▸ YOUR ASSIGNMENT
The expected answer is the set of lines in the data below between the line holding "Catch Themes (81, 2567)" and the line holding "kết quả soi cầu dàn đề 6 con mb (52, 1375)", inclusive, written out exactly.

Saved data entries
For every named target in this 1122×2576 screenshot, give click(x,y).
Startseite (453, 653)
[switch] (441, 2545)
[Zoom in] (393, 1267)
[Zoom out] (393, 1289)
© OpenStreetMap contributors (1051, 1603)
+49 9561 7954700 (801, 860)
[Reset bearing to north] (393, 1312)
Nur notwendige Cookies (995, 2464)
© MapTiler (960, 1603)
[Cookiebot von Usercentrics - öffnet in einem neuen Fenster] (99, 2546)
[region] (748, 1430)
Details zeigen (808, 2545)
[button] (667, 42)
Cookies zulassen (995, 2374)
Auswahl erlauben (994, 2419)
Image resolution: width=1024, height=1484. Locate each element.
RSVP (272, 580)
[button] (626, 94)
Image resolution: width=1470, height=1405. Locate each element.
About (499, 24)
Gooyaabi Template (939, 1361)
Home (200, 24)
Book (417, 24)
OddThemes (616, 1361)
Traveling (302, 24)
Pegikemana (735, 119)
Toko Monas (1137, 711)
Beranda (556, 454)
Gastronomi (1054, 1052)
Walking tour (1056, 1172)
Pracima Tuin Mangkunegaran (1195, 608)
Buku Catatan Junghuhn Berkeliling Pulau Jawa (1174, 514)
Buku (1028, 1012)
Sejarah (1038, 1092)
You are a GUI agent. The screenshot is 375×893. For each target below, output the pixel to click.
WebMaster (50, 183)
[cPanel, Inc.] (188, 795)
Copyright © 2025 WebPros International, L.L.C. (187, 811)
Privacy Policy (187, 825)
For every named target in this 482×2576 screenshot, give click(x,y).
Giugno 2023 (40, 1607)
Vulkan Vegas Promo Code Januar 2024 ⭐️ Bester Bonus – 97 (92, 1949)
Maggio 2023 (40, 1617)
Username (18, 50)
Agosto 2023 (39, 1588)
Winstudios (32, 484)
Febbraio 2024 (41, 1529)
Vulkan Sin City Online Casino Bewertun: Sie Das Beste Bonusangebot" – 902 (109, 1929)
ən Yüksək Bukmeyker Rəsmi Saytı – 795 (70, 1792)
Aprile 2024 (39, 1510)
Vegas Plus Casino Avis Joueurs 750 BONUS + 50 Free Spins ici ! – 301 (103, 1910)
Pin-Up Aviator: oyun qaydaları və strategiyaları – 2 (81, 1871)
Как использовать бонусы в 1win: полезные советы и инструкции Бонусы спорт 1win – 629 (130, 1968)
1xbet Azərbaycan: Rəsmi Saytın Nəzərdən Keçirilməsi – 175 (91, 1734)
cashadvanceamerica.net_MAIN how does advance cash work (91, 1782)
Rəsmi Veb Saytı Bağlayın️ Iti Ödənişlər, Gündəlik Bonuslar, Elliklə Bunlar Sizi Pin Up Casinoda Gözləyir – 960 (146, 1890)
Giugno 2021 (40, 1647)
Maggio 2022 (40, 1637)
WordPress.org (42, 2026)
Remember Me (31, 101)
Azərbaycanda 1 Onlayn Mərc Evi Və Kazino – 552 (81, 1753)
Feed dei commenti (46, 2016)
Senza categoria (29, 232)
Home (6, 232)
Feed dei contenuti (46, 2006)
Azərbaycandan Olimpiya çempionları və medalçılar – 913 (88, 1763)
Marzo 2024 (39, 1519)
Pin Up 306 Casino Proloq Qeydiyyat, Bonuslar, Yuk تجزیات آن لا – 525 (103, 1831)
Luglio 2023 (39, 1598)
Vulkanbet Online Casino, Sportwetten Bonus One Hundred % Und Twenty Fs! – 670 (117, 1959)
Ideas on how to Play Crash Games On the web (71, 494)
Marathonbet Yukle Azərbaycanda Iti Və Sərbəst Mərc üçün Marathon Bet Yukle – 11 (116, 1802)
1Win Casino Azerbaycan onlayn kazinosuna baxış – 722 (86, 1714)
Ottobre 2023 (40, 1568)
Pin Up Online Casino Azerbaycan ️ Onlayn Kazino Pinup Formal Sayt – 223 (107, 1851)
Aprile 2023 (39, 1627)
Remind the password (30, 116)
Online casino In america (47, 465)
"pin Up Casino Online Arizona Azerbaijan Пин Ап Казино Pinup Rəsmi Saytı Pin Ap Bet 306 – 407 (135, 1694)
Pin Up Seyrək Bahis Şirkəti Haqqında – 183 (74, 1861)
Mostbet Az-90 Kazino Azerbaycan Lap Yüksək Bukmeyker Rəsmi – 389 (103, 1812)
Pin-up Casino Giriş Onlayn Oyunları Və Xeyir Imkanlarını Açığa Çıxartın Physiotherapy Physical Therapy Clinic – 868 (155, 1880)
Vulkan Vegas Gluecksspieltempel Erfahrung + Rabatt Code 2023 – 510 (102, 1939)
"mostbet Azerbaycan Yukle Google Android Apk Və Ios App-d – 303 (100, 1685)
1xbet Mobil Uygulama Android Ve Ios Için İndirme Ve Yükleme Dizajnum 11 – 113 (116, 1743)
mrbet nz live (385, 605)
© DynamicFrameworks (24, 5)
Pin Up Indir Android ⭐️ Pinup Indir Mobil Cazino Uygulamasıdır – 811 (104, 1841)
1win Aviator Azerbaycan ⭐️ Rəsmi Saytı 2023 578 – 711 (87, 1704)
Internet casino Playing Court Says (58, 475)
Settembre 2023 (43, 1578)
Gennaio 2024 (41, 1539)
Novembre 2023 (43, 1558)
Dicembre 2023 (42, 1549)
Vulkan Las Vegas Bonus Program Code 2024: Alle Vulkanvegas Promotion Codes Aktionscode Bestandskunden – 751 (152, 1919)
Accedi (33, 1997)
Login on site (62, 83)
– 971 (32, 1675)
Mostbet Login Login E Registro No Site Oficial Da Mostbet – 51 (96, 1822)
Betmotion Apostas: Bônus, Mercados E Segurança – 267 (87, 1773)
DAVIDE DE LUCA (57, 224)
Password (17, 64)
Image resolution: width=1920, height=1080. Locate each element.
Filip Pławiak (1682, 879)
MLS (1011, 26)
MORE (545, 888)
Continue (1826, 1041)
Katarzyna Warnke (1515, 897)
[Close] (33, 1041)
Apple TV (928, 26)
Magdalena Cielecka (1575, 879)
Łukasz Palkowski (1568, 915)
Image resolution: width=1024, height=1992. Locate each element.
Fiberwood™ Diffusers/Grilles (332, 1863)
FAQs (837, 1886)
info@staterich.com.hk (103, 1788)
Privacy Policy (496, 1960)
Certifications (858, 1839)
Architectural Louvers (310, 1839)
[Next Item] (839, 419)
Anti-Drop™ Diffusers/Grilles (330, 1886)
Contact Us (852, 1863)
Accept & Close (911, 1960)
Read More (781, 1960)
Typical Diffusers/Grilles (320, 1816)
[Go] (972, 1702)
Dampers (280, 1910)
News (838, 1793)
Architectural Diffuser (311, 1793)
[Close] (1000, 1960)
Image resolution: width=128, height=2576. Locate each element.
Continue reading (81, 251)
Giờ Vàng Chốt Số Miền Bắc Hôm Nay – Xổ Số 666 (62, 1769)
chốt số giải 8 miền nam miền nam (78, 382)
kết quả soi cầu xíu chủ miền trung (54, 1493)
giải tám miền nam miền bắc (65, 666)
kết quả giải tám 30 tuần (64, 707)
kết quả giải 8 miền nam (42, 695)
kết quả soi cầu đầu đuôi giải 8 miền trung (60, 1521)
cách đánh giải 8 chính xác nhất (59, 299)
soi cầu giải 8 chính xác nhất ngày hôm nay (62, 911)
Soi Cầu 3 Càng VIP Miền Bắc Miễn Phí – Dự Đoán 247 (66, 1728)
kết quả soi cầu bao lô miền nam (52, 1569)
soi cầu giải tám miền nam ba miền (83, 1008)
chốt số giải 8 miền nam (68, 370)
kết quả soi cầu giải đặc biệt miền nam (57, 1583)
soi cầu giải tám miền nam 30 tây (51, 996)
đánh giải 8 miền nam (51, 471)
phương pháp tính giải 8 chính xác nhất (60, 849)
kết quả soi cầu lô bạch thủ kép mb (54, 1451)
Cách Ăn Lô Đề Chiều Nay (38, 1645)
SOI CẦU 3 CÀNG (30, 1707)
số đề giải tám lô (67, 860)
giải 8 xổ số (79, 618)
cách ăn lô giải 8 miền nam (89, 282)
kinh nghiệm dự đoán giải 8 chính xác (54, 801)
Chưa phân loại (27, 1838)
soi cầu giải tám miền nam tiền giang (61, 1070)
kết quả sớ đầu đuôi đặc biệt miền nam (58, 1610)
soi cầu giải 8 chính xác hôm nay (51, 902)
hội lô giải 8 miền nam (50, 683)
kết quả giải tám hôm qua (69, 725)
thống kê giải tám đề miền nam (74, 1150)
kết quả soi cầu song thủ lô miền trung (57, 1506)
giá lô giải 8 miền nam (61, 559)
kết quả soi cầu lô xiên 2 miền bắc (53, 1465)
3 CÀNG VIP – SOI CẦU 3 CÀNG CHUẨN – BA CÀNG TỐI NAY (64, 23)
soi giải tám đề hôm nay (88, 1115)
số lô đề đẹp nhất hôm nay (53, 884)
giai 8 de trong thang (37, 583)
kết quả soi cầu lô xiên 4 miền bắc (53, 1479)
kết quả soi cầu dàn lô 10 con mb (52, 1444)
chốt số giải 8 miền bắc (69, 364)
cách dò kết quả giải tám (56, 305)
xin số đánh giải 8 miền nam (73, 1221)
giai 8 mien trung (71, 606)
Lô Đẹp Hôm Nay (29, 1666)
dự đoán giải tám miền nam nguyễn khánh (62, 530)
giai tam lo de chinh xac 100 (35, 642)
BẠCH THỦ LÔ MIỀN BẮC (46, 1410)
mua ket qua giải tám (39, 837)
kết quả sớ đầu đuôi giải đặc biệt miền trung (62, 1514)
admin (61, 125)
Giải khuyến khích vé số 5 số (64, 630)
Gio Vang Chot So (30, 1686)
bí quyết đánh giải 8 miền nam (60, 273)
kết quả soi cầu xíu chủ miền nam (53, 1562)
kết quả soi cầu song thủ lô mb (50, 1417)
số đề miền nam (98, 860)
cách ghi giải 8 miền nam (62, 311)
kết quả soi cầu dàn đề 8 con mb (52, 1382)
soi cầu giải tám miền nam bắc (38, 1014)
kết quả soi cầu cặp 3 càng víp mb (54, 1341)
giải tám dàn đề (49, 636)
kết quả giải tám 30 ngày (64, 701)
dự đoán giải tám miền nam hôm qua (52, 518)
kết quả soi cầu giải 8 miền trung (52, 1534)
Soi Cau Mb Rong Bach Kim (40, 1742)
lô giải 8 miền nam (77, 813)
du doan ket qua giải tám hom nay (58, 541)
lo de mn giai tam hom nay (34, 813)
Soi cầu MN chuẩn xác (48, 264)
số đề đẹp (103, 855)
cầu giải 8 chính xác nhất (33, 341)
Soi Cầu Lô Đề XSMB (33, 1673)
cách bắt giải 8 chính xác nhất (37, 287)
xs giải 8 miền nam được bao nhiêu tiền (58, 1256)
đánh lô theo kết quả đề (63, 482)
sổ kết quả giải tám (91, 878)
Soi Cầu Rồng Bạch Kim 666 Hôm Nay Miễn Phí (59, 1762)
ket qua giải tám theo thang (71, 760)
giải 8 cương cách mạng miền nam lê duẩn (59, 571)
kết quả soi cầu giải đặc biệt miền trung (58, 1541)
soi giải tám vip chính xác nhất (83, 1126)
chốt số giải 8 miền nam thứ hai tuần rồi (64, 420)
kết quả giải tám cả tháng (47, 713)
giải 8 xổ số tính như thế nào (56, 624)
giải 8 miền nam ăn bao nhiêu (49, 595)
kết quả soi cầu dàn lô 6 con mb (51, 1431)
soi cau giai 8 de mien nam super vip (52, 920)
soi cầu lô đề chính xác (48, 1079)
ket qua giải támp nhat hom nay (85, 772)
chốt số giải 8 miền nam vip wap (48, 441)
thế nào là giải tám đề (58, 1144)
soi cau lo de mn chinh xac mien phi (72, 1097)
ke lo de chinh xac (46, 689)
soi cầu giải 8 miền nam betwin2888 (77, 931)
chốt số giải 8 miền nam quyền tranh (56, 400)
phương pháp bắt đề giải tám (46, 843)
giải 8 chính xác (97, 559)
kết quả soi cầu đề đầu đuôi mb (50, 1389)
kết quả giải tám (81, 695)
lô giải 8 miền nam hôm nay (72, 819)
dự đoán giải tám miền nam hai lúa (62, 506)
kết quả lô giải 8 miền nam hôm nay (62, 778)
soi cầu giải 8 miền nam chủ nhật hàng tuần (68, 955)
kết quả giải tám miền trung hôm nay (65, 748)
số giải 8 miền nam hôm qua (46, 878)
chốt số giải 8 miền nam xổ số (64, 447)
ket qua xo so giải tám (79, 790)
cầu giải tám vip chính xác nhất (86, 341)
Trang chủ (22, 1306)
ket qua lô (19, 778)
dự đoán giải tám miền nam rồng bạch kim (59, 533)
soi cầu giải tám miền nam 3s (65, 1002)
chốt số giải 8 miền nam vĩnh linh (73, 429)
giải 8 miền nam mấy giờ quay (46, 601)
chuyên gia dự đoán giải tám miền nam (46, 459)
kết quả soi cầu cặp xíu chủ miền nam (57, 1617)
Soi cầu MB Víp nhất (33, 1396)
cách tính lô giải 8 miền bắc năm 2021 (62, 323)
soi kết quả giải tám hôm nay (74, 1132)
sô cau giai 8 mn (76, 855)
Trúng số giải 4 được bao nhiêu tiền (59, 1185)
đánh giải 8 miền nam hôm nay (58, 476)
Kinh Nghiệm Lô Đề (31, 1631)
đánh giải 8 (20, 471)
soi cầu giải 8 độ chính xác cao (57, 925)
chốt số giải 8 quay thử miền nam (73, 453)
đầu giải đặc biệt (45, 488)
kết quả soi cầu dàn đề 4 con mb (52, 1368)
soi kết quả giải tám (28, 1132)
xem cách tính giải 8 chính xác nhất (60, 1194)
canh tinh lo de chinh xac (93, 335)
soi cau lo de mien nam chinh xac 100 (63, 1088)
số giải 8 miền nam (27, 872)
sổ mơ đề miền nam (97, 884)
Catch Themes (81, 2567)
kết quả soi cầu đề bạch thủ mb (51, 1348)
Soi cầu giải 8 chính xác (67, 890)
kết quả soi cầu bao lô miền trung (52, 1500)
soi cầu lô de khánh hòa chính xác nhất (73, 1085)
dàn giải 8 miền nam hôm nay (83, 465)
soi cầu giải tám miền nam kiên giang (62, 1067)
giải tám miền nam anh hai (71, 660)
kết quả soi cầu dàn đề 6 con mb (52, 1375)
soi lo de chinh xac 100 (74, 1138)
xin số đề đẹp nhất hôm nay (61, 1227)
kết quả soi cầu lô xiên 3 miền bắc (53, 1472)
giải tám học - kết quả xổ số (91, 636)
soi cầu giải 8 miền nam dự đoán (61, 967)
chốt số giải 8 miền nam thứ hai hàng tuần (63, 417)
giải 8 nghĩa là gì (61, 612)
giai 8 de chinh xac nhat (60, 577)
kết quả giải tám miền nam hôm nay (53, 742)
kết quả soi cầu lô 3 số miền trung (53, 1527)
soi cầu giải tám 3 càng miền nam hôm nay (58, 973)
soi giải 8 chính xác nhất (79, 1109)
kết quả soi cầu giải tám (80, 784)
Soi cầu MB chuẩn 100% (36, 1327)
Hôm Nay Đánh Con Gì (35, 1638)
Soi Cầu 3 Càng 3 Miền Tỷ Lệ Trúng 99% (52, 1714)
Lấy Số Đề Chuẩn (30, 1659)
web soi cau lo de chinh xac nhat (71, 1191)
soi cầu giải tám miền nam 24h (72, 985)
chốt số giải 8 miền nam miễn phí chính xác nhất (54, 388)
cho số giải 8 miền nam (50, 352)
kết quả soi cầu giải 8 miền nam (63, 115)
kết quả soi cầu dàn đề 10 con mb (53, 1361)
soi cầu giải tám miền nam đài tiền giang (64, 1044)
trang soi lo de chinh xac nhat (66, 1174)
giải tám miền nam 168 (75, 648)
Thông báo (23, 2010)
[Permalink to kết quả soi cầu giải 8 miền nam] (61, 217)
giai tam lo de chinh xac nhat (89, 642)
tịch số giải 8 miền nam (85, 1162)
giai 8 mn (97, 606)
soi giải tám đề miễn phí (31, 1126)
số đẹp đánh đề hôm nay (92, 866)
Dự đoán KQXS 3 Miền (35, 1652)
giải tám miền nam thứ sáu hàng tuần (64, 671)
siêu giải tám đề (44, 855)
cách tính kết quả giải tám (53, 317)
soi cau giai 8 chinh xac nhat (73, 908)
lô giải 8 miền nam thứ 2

▸ ANSWER FOR THE TASK
Catch Themes (81, 2567)
kết quả soi cầu đề bạch thủ mb (51, 1348)
Soi cầu giải 8 chính xác (67, 890)
kết quả soi cầu bao lô miền trung (52, 1500)
soi cầu lô de khánh hòa chính xác nhất (73, 1085)
dàn giải 8 miền nam hôm nay (83, 465)
soi cầu giải tám miền nam kiên giang (62, 1067)
giải tám miền nam anh hai (71, 660)
kết quả soi cầu dàn đề 6 con mb (52, 1375)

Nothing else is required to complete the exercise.